To fully make use of their Bitcoin wallet, users must first understand how Bitcoin transactions work. While it's widely known that Bitcoin transactions enable the sending and receiving of bitcoins, there are many intricate mechanisms at play beyond this basic function. So, how exactly do Bitcoin transactions work?


This Learn Center Piece explores what exactly a Bitcoin transaction is, the Bitcoin transaction lifecycle, and what to watch out for during a Bitcoin transaction. 

What is a Bitcoin Transaction?


A Bitcoin transaction is the transfer of bitcoin on the blockchain, where a user sends a specified amount of bitcoin to another user. Bitcoin wallets generate two crucial components that make transactions possible: a public key and a private key. The public key, also known as a Bitcoin address, allows individuals to receive bitcoin. The private key acts as a password that signs Bitcoin transactions, authorizing the spending of bitcoin.


There are five different yet important components make up a Bitcoin transaction: 

Inputs

Inputs reference previous transactions' outputs. This means that the amount of bitcoin spent in a new transaction comes from the outputs of previous transactions that the sender owns and wishes to spend.

Outputs

Outputs serve as destinations and reference points for sending bitcoin in a transaction. They function as Bitcoin addresses (public keys) and specify how much bitcoin a user sends in a transaction.

TXIDs

Transaction IDs (TXIDs) are unique identifiers used to track, reference, and verify specific transactions on a blockchain. TXIDs are generated by hashing transaction data and consist of alphanumeric characters that represent important information like the amount of bitcoin sent and the time the transaction was made. 

Values

Values represent the amount of bitcoin transferred in each input and output. Input values show how much bitcoin is sent to a specific Bitcoin address, while output values show how much bitcoin is spent from a previous transaction.

Transaction Fees

Transaction fees are payments miners receive for including a Bitcoin transaction in a block and adding it to the blockchain. The exact amount that users must pay in transaction fees is dependent on factors such as supply and demand and the “size” of the transaction itself. The more inputs that a transaction has, the more block space it’ll take up, which naturally causes the transaction fee to increase. The higher the transaction fee, the faster the Bitcoin transaction is processed and confirmed. The reason why that’s the case is because of how the blockchain is set up.


Considering that the amount of room within a block is limited, only a certain number of Bitcoin transactions can be included in a single block. Since miners are paid transaction fees, as well as a block subsidy, in exchange for including Bitcoin transactions in blocks, they are incentivized to prioritize the ones that have the highest transaction fees. Because of this incentive, transactions with the highest fees are the most likely to be placed in a block, ensuring that they get confirmed quickly.

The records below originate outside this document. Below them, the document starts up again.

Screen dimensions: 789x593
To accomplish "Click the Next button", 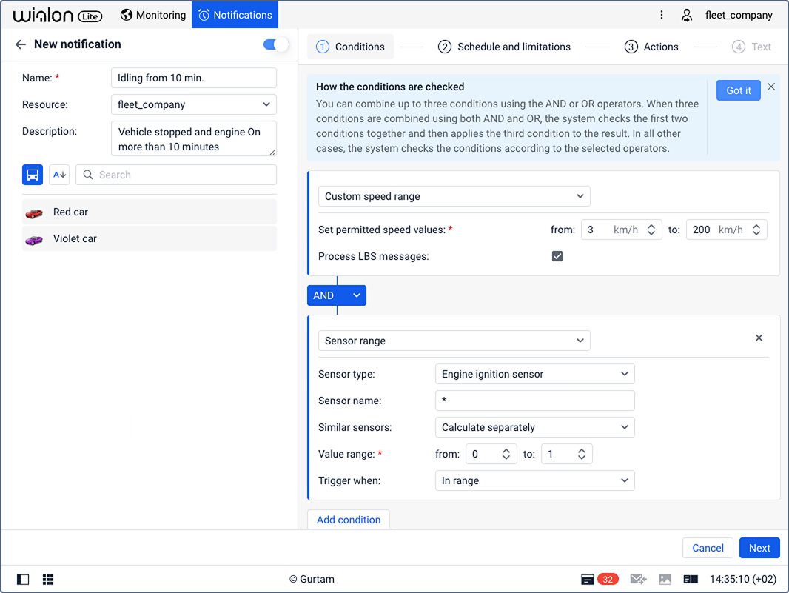I will [x=759, y=548].
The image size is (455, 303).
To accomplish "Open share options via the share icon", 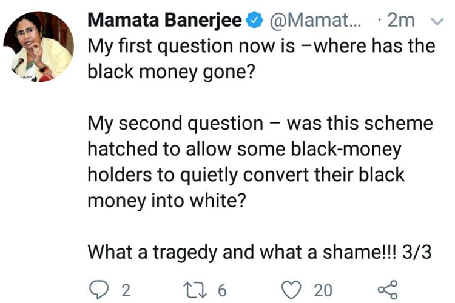I will point(386,289).
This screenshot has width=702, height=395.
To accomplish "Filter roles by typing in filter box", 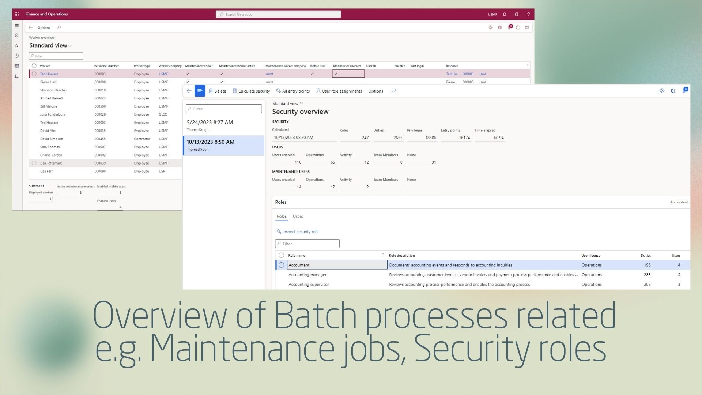I will [307, 243].
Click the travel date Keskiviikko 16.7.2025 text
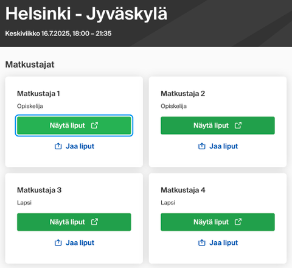292x268 pixels. 38,34

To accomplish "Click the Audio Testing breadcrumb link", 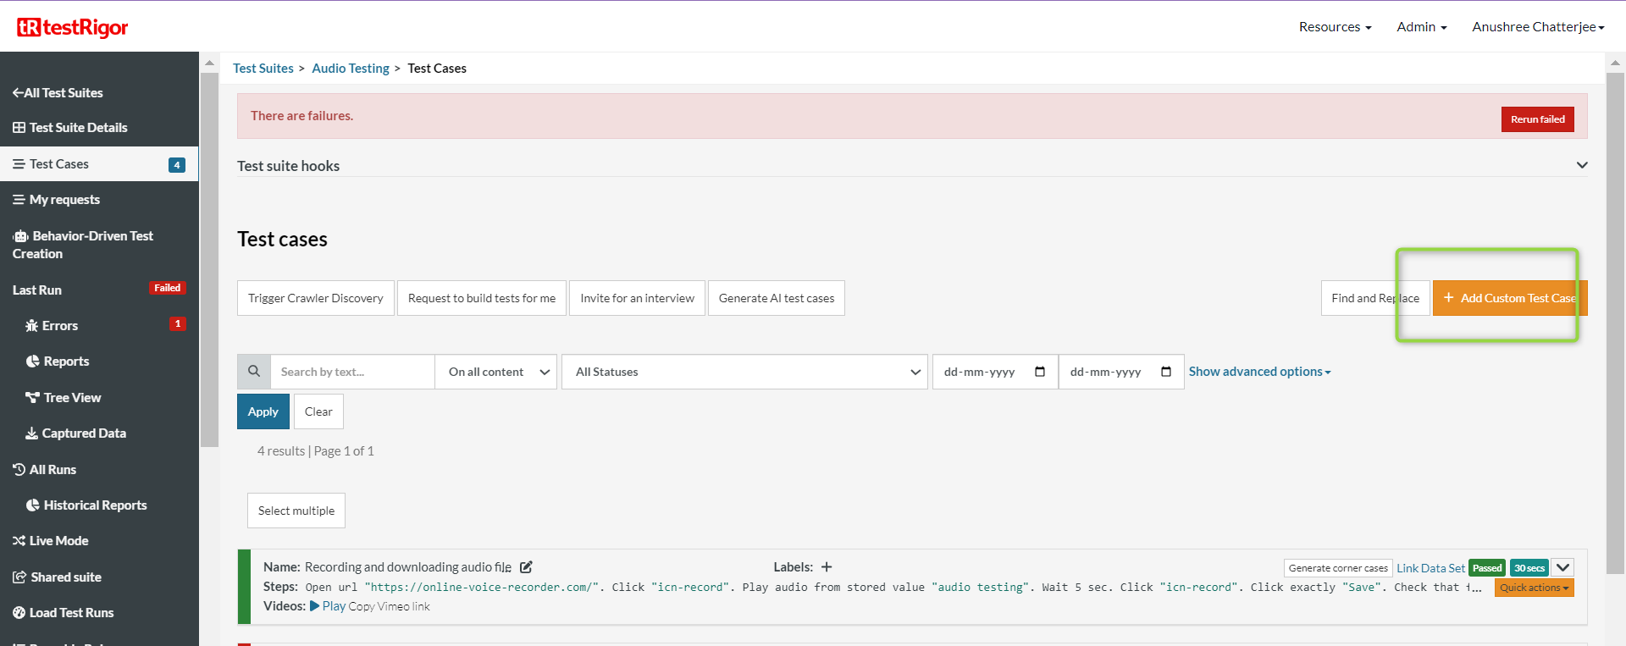I will 351,69.
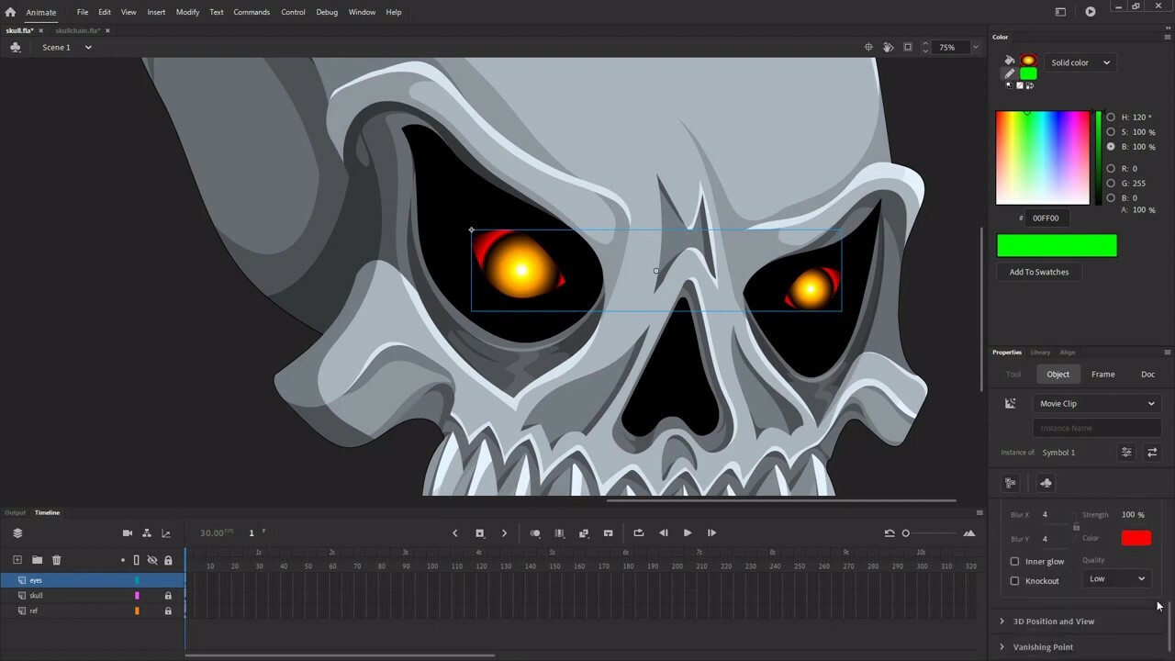
Task: Open the Solid color type dropdown
Action: click(x=1080, y=62)
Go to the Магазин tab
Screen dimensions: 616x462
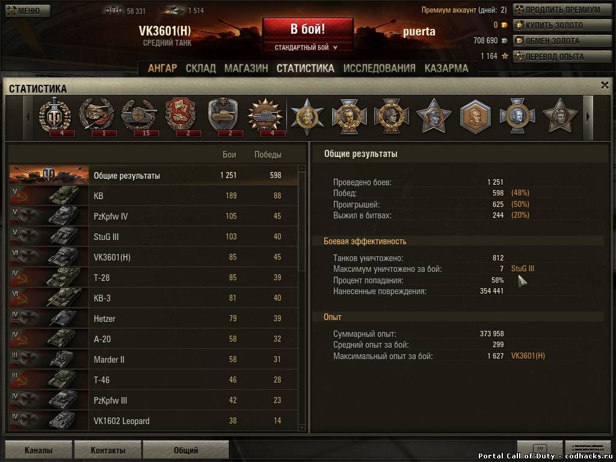pyautogui.click(x=246, y=69)
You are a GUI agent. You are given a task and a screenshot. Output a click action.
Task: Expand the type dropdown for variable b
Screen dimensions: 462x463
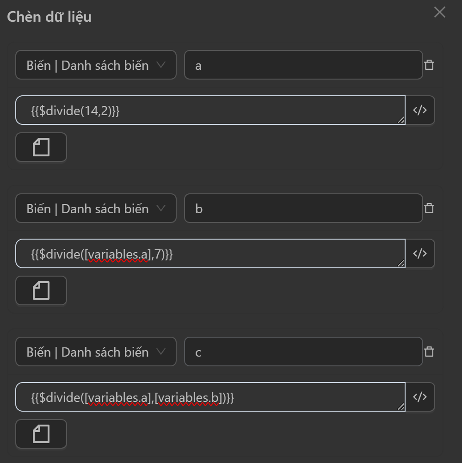[x=96, y=208]
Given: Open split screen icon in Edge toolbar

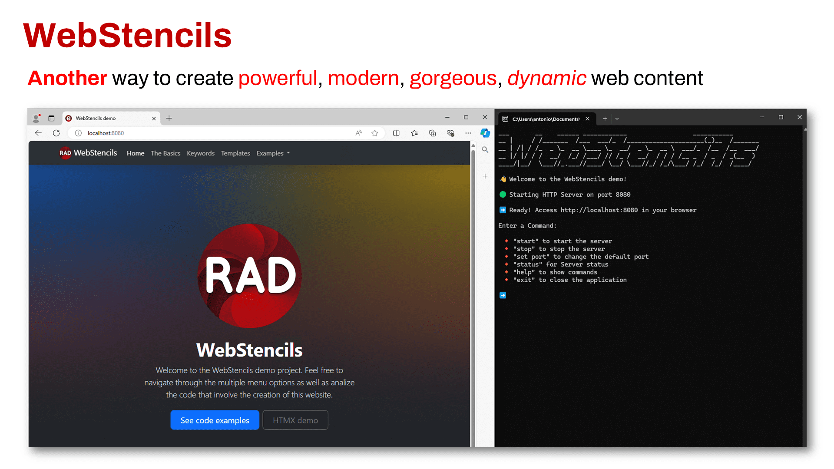Looking at the screenshot, I should tap(396, 133).
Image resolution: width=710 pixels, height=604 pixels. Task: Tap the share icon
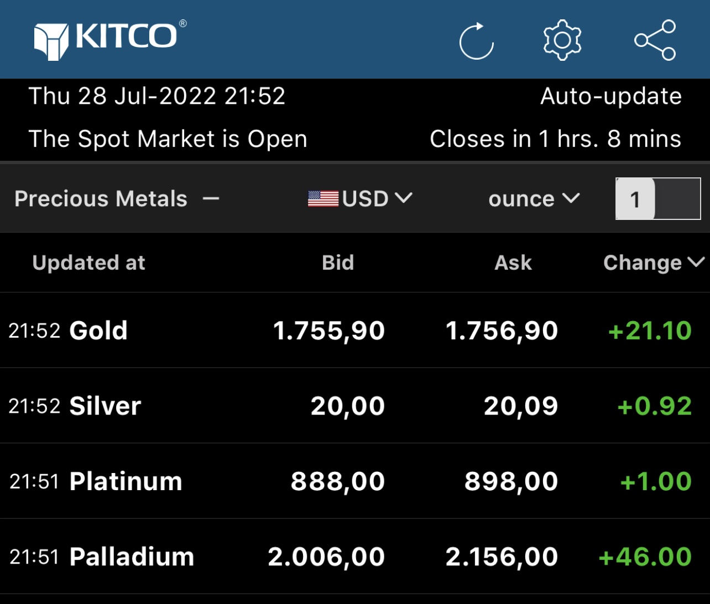tap(655, 40)
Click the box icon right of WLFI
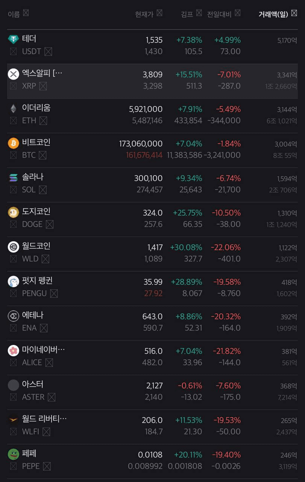 46,432
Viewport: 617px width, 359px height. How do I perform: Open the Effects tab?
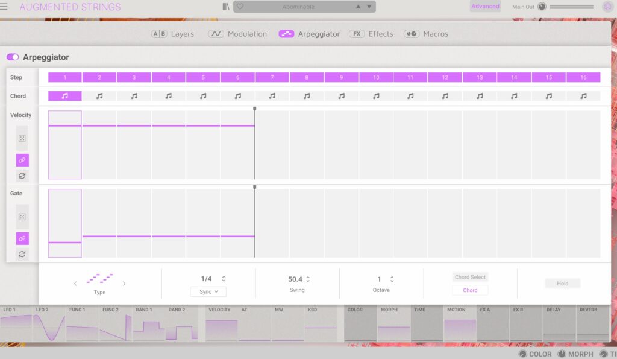[371, 34]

What Happens in a Bitcoin Transaction?


There are three key stages in a Bitcoin transaction’s lifecycle:

Creating a transaction

A person creates a transaction by using their Bitcoin wallet. When developing a transaction, the sender must include not only required information such as the amount of bitcoin and the recipient’s Bitcoin address, but also optional information such as what type of coins to send and the transaction fee. Additionally, the Bitcoin wallet also uses the sender’s private key to sign off on the transaction, ensuring that it is not only authentic but also secure. 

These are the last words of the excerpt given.